Thanks to the Haven Conference, we had a container of Bondo Wood Filler available to use. This 6 oz. container was just enough to repair one window. We have six more windows to go and we’ll use this product for any wood repair that needs to be completed. The great thing about Bondo is that it dries quickly and can be sanded and painted with very little wait time.
Half of the Bondo was put into a disposable container and then the hardener cream was added.
Stir it together and use quickly.
A scraper comes with the Bondo to help with the application.
The first batch of Bondo started to dry before Mr. SP could get it properly applied, so he stuffed what was left in the large hole.
A second batch was mixed and applied to finish filling in where the rotted wood had been chipped out.
After the Bondo dried, the area was sanded smooth and wiped clean.
Mr. SP recaulked the window, primed it, and then applied two coats of paint.
I’m so glad that 3M was at Haven and that they generously provided a nice sample of their product. Mr. SP was 100% pleased with the ease of using the product and the end result.
This is not a sponsored post. I received my Bondo at the Haven Conference and was not compensated by 3M or Bondo in any way.

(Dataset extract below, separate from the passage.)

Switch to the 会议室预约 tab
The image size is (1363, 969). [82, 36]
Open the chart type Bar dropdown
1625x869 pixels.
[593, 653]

Great tutorial. I will pin this in case I ever need to know.
Wow! I’m so impressed. I just found a rotting section in our sliding doors. This might just do the trick!
Oh my goodness! This is on our MUST DO list this autumn. I was really surprised to see that anyone else has this problem. LOL Thanks for the tutorial!
Looks like a great product.
Thanks for sharing this tutorial and product. I will definitely need this for my windows at some point. 🙂
I would not have any idea that this was even possible… thank you!
Wow thanks so much for that tutorial! I have some of that bondo in my basement and many rotted sills. Some will have to be completely replaced this fall but I may be able to repair others by using your tips. I found you via Met Monday / BTNOTP
Michelle / newengland-style.com
Michelle – It sounds like you have a big job on your hands! I hope you can save some of your window sills and not have to replace all of them.
Hi! Found you by visiting Home(work) Tuesday at The Everyday Home (just like mine is). I have a window sill on a front window that I discovered last year was rotting. Not being a Ms. Handy-Dandy and not having any money, I scraped out the rotted wood as best I could and stuffed the cavity with – oh my, you’re going to get a kick out of this, or run away from your computer screen in horror – styrofoam. Well, I figured it wouldn’t rot or hold moisture and would be a stop-gap until I can afford to have a proper repair done. I took teeny tiny pieces off chunks and lunks of styrofoam that I’d packed away in the garage from some boxed furniture piece or lamps or whatever, and jammed it into that cavity and jammed and jammed and jammed, well, I got a good work-out and took out all my day-to-day frustrations on that rotted part of the window jamb, let me tell you! Anyway, it was packed pretty darn solid with styrofoam and it’s held up, but it needs to be fixed properly. I do not want to be sitting here one winter evening and the whole dang window (a triple with an arched round-top above, about six feet wide and nine or ten feet tall) crashes out on the lawn, and it’s 20 below zero outside and a blizzard. Geez. This product sounds like something I could actually use to repair the “hole” — but first I’ll have to dig out all that styrofoam… I really appreciate that you spoke about a product that you weren’t paid to “plug.” That means a lot to someone like me, very cynical as a rule, about paid sponsorship ads, er, posts at blogs.
Oops! It’s actually Home(work) Wednesday. Duh, Jan! Sorry. It’s a great link up party and that’s where I found you.
Thanks so much for commenting. I’m glad that my post helped you! I think you were pretty clever to think of filling the hole that you chipped out with styrofoam, it had to give you some insulation. Good luck with your window repair!
Yah for BONDO! Isn’t that stuff amazing!?!?
Great tutorial Paula. I haven’t done this myself, but if I need to repair a window sill, now I know what to do. Is it possible to split this project over 2 days or should you do it all at once?